Page text
All participants completed an informed consent form before the VR simulation. They all reported no physical or mental conditions that would prevent them from participating in a VR simulation. They were informed about the side effects of using VR, such as cybersickness, and they were advised to stop the simulation anytime they wanted. Participants were also asked about their past experience using VR, and for PLE, 6/30 participants had played VR for less than 60 minutes during the past one year, and for PHE, 8/30 participants had the same experience. All participants had regular sight or had corrective lenses and no color vision deficiencies. They were compensated with gift cards for their participation.

2.3 Measurements

Quantitative measurements are based on participants’ performance within the simulation, and the following data were collected:

  1. (1)

    The patterns of evacuation behavior were used to summarize different types of behavior among participants after an alarm is triggered;

  2. (2)

    compliance behavior with the emergency alarm was used to examine evacuation efficiency after an alarm is triggered, and it was registered as a dichotomous response based on “evacuated” (participants evacuated from the building) or “not evacuated” (participants remained in the building);

  3. (3)

    Three open-ended questions were asked to understand the reasons/motivations behind behaviors: (a) What is the meaning of the sound? (b) What did you do after the sound, and c) Why?

  4. (4)

    The simulator sickness Questionnaire (adapted from Kennedy et al. 1993), the presence Questionnaire (adapted from Witmer and Singer 1998), and the usability Questionnaire (adapted from Witmer and Singer 1998) were mainly used as control variables.

All subjective questions and scales used were administered in Chinese and later were single back-translated into English (Talbert et al. 2013).

2.4 Narrative

The sense of the presence of human subjects is a fundamental factor that determines the usefulness of virtual environments and the ecological validity of VE-based studies (Zou et al. 2017; Schuemie et al. 2001). Achieving a sufficient sense of the presence, it is essential to highlight the importance of narrative context (Gorini et al. 2011) in creating a credible scenario, which can increase the illusion of participants being in a virtual environment but acting as if they were in the real world.

Stated goal A
Name every questionnaire mentioned in the VR study text.

Materials provided

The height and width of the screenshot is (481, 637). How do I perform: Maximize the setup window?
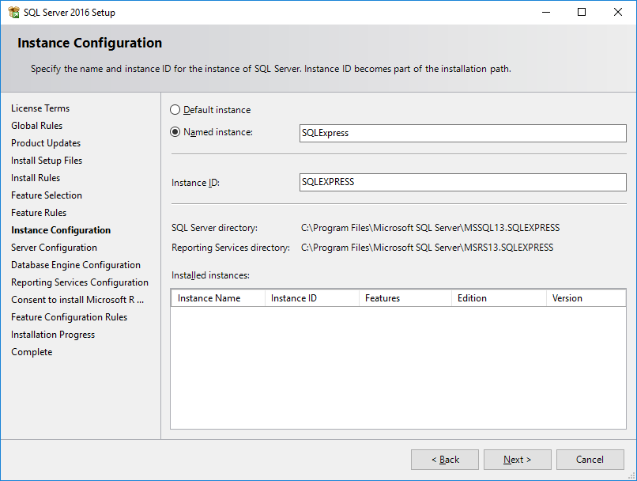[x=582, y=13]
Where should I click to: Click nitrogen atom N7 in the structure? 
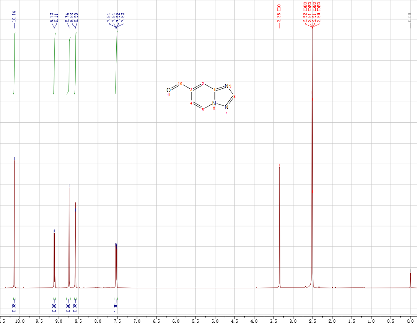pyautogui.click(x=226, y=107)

==

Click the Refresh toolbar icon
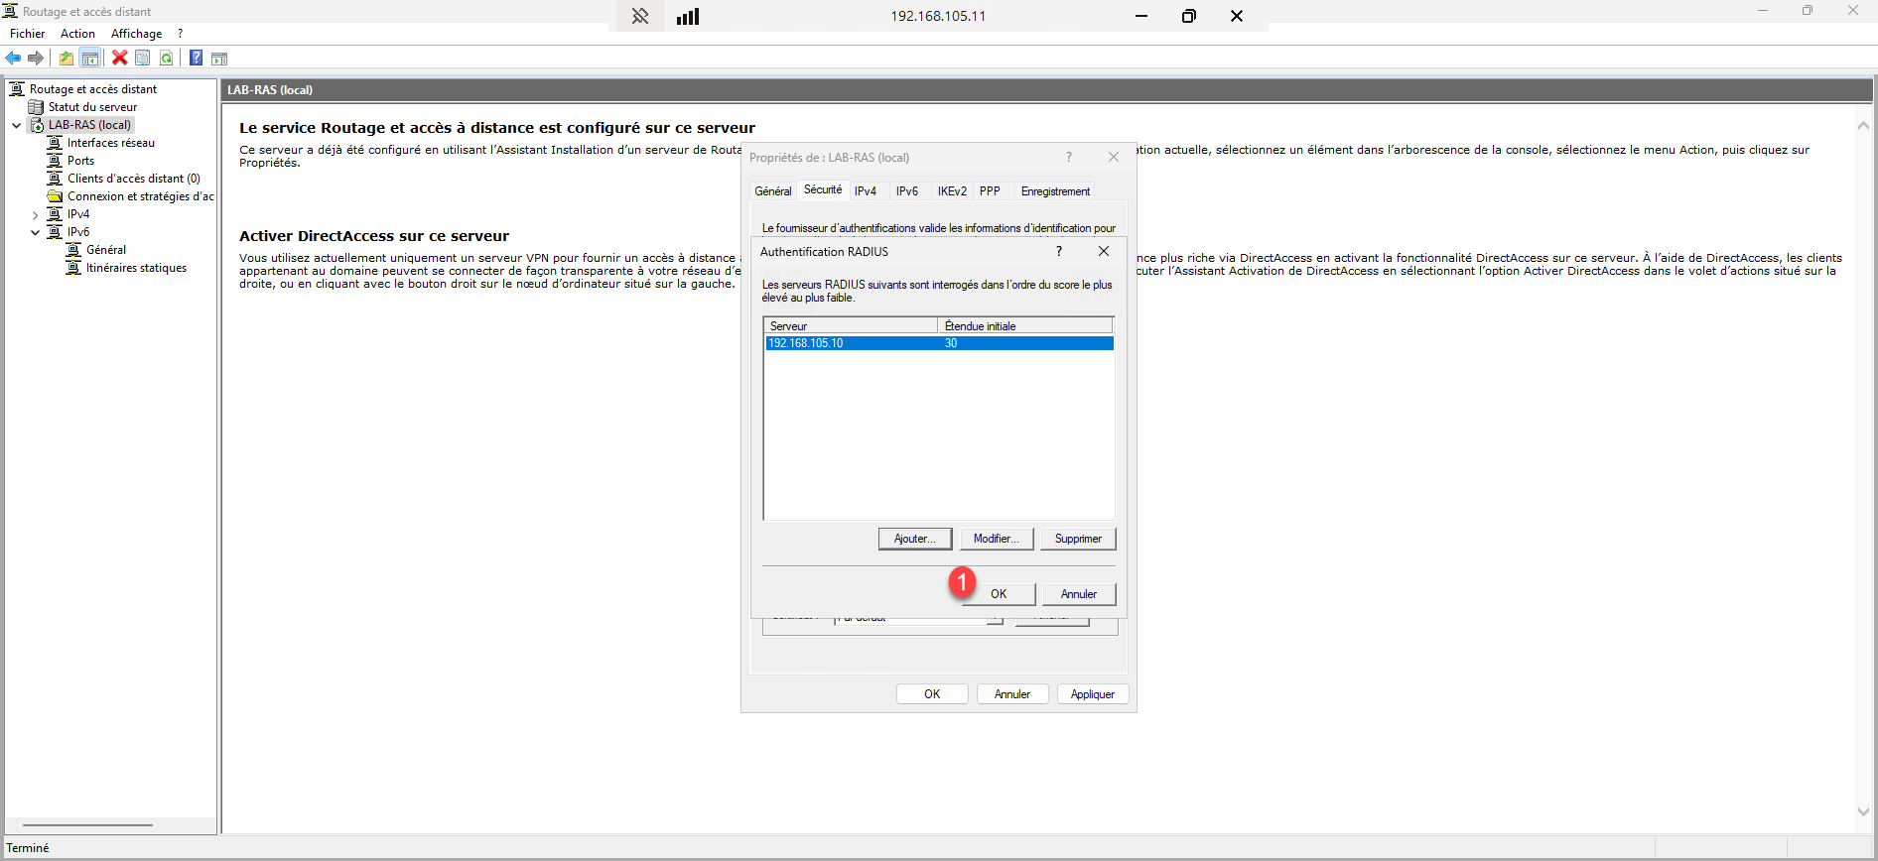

--

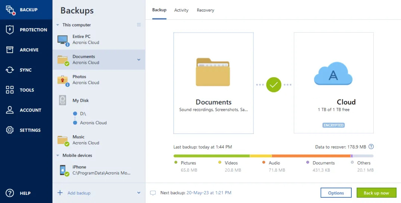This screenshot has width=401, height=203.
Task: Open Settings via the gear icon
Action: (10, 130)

Stated goal B
In the rows, rewrite the lines from the line with "Where should I" to the line with "pyautogui.click(x=226, y=107)", changing "structure" to "diagram" and keeping everything else unchanged. Give only those lines, and leave the pictures out.

Worked solution A
The simulator sickness Questionnaire
The presence Questionnaire
The usability Questionnaire

Worked solution B
Where should I click to: Click nitrogen atom N7 in the diagram? 
pyautogui.click(x=226, y=107)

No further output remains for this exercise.